■ WHAT YOU SHOULD DO:
What you give back should be exactly the lines from the one with "Request Service (1212, 16)" through the end of the data, without the pictures.

(Entries taken from a collection)
====================
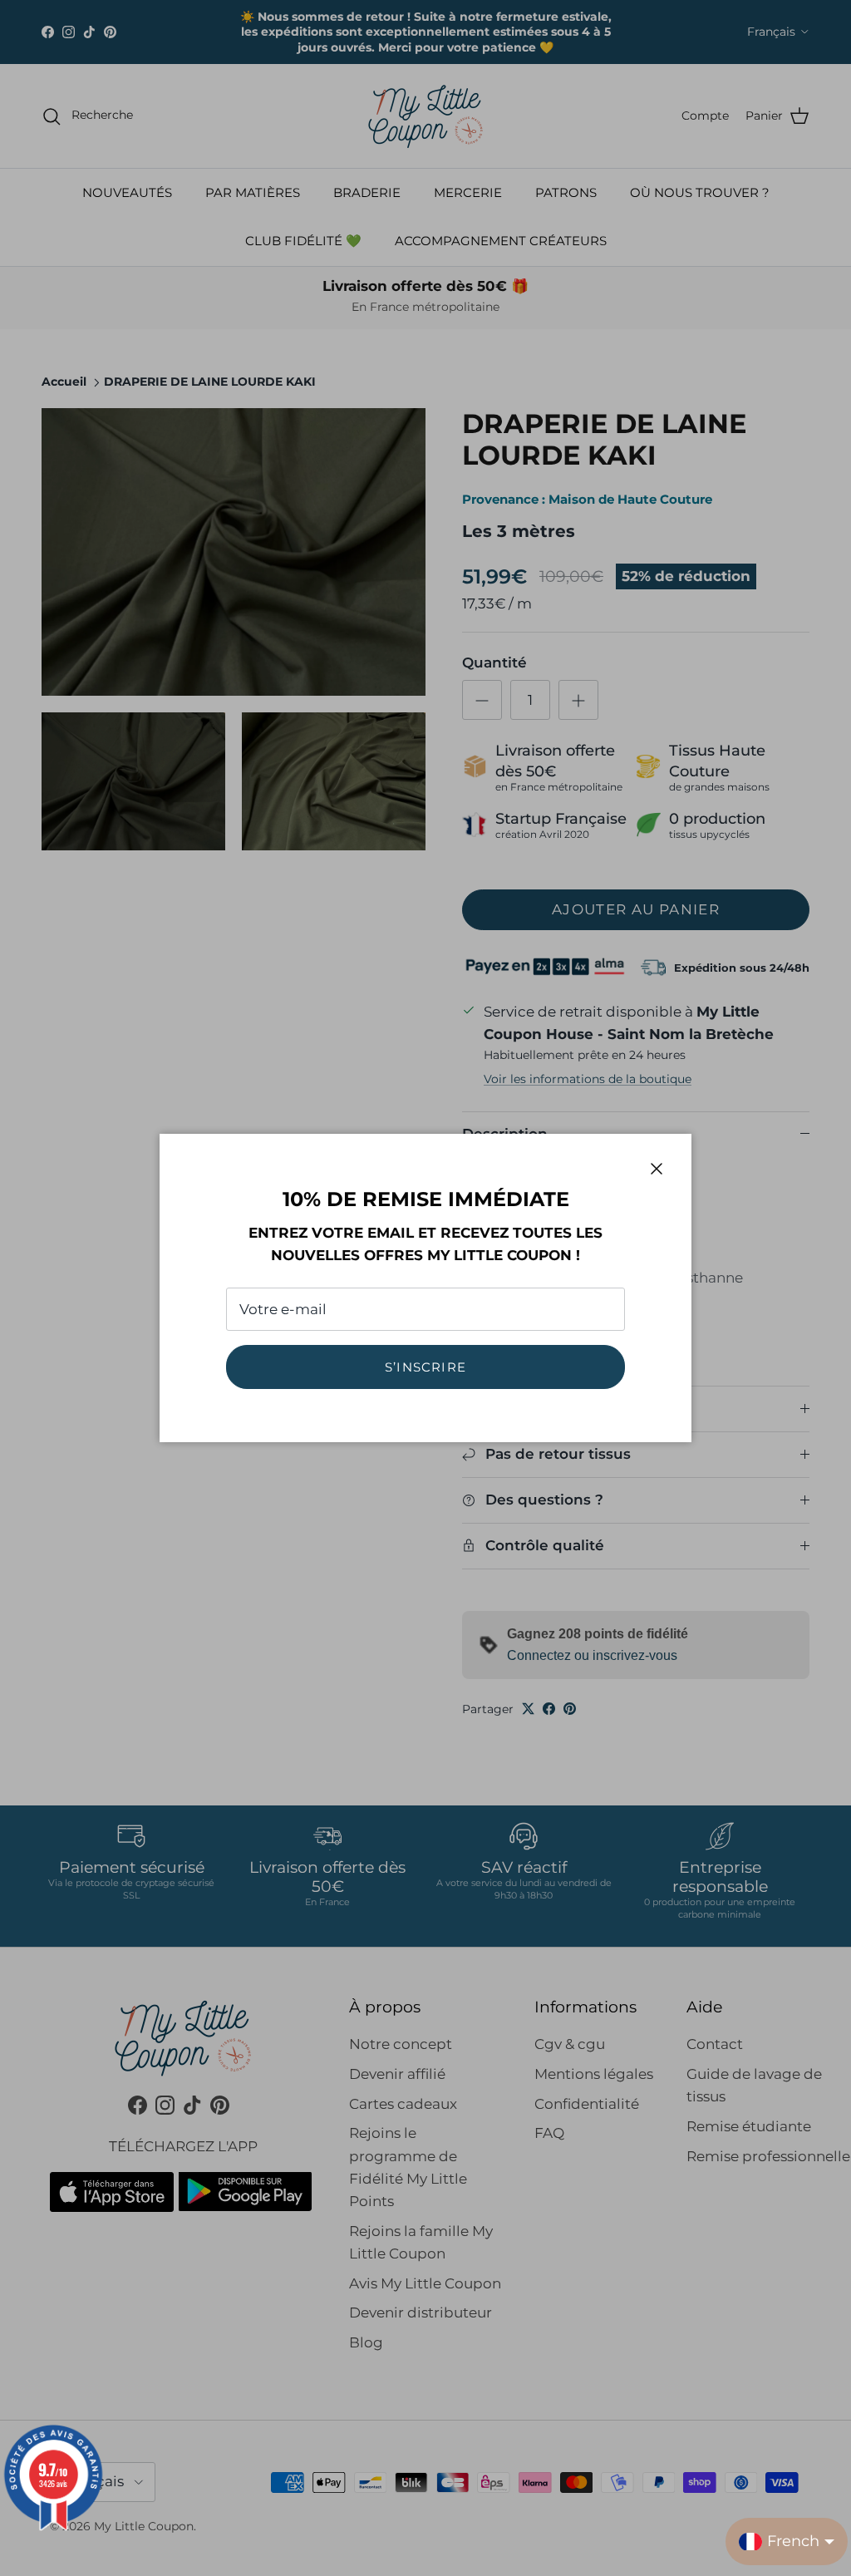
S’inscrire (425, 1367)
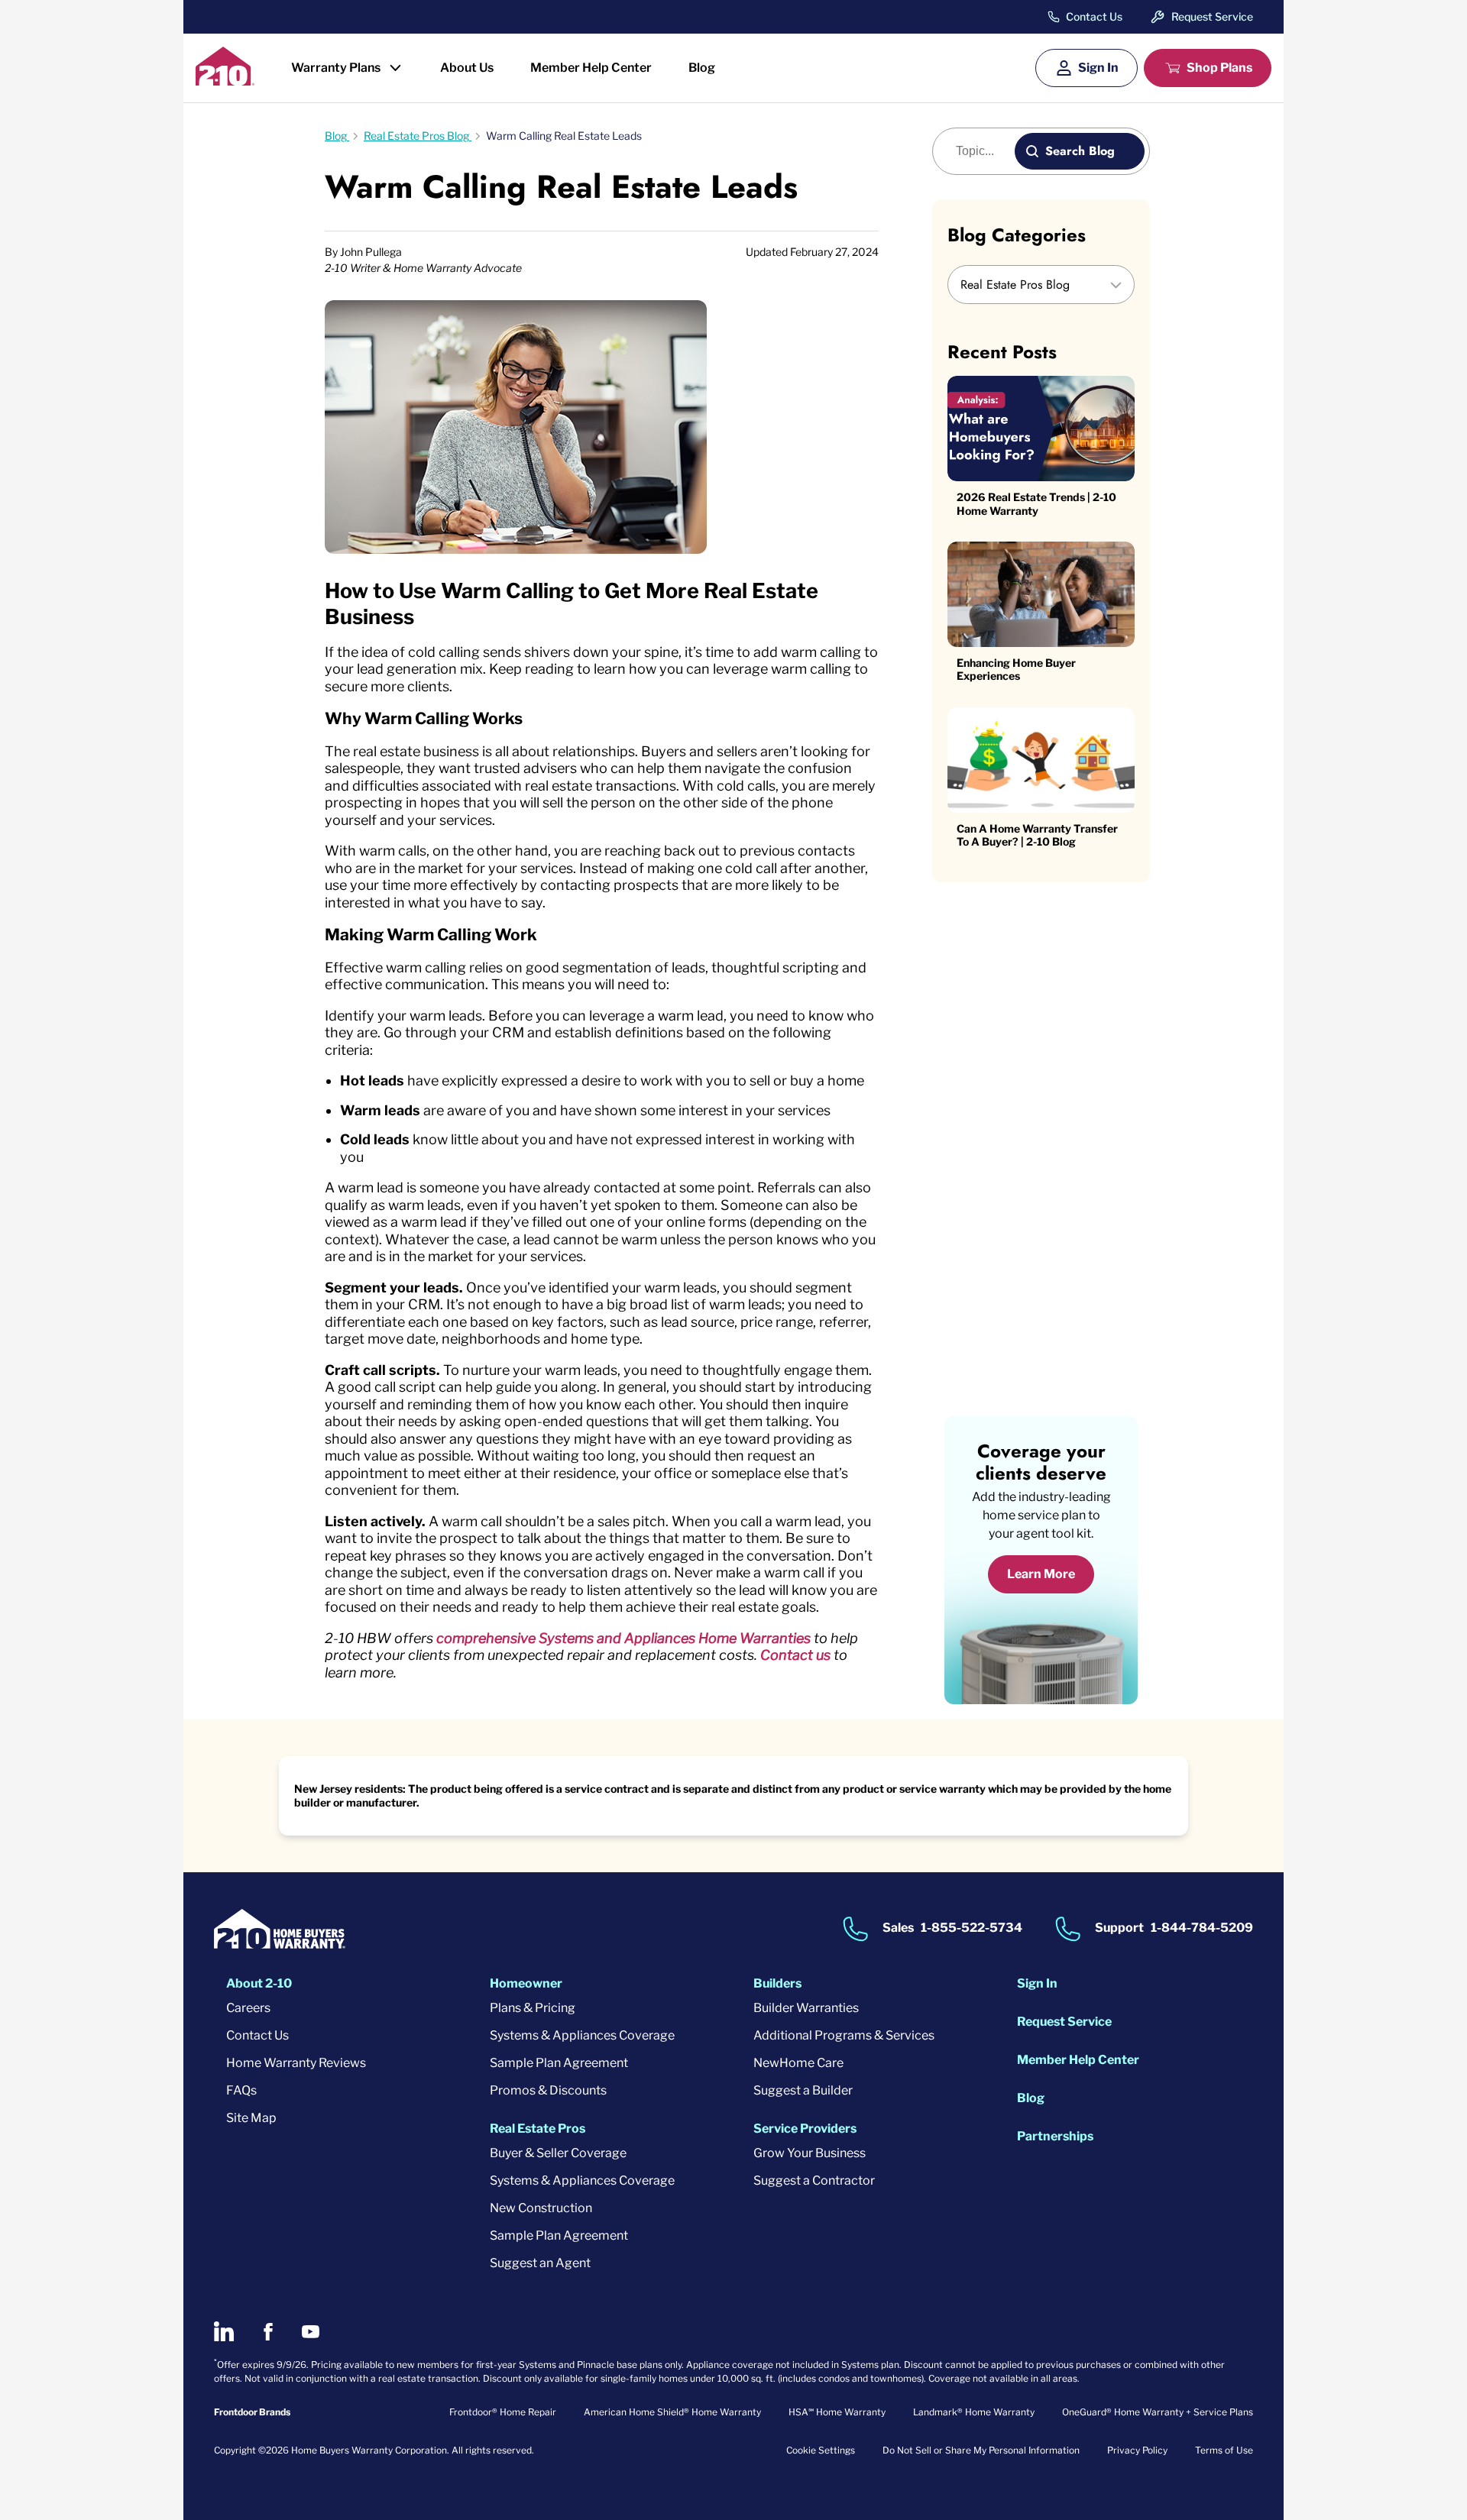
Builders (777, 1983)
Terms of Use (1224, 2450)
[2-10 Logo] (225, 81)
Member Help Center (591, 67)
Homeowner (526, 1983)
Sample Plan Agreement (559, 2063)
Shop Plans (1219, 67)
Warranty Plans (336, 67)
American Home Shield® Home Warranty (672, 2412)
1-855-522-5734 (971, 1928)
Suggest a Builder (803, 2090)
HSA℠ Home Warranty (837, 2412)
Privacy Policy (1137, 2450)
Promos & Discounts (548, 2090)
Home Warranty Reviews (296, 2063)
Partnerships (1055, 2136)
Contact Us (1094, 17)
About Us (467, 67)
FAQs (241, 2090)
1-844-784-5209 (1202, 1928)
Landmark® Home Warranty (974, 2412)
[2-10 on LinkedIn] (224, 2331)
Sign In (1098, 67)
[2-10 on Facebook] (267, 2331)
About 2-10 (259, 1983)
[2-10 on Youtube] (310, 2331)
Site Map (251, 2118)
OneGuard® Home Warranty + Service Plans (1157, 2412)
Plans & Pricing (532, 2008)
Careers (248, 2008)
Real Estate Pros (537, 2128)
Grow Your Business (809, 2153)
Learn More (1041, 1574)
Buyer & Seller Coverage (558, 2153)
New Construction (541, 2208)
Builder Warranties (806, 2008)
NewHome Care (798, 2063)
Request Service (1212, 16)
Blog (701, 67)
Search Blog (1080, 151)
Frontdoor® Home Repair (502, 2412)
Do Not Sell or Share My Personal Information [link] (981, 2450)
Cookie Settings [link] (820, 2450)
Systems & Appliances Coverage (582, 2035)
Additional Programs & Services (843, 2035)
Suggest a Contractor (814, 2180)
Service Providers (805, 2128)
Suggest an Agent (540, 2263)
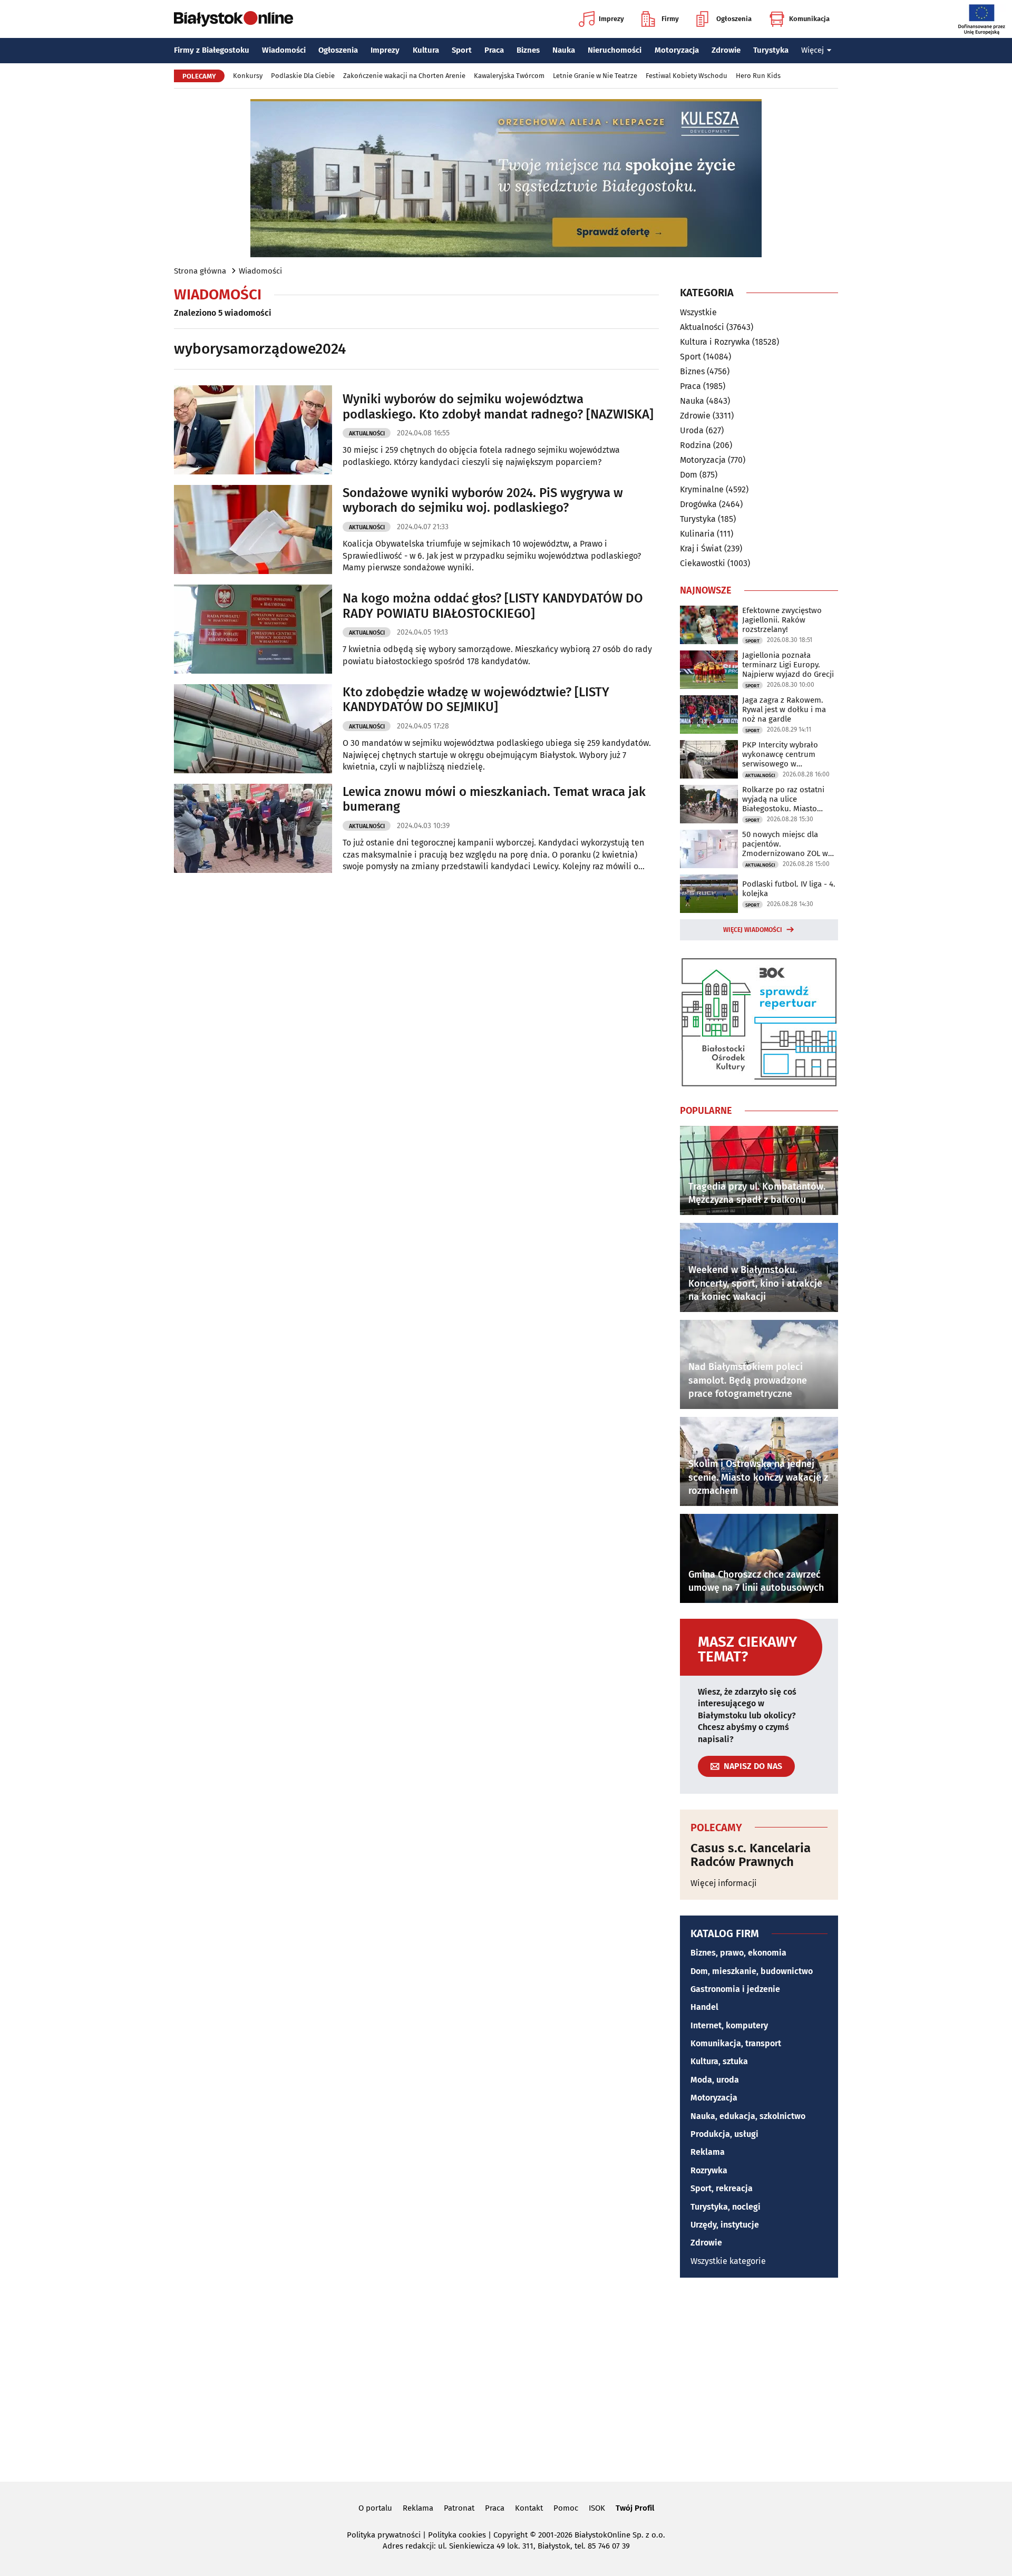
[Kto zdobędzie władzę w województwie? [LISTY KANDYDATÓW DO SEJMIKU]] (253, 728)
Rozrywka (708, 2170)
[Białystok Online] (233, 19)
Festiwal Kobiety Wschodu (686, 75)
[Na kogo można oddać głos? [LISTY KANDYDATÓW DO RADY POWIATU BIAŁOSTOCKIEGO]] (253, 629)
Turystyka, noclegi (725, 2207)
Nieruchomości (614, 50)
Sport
====================
■ SOLUTION TO THIS TASK:
Request Service (1212, 16)
Blog (701, 67)
Search Blog (1080, 151)
Frontdoor® Home Repair (502, 2412)
Do Not Sell or Share My Personal Information [link] (981, 2450)
Cookie Settings [link] (820, 2450)
Systems & Appliances Coverage (582, 2035)
Additional Programs & Services (843, 2035)
Suggest a Contractor (814, 2180)
Service Providers (805, 2128)
Suggest an Agent (540, 2263)
[Kto zdobędzie władzę w województwie? [LISTY KANDYDATÓW DO SEJMIKU]] (253, 728)
Rozrywka (708, 2170)
[Białystok Online] (233, 19)
Festiwal Kobiety Wschodu (686, 75)
[Na kogo można oddać głos? [LISTY KANDYDATÓW DO RADY POWIATU BIAŁOSTOCKIEGO]] (253, 629)
Turystyka, noclegi (725, 2207)
Nieruchomości (614, 50)
Sport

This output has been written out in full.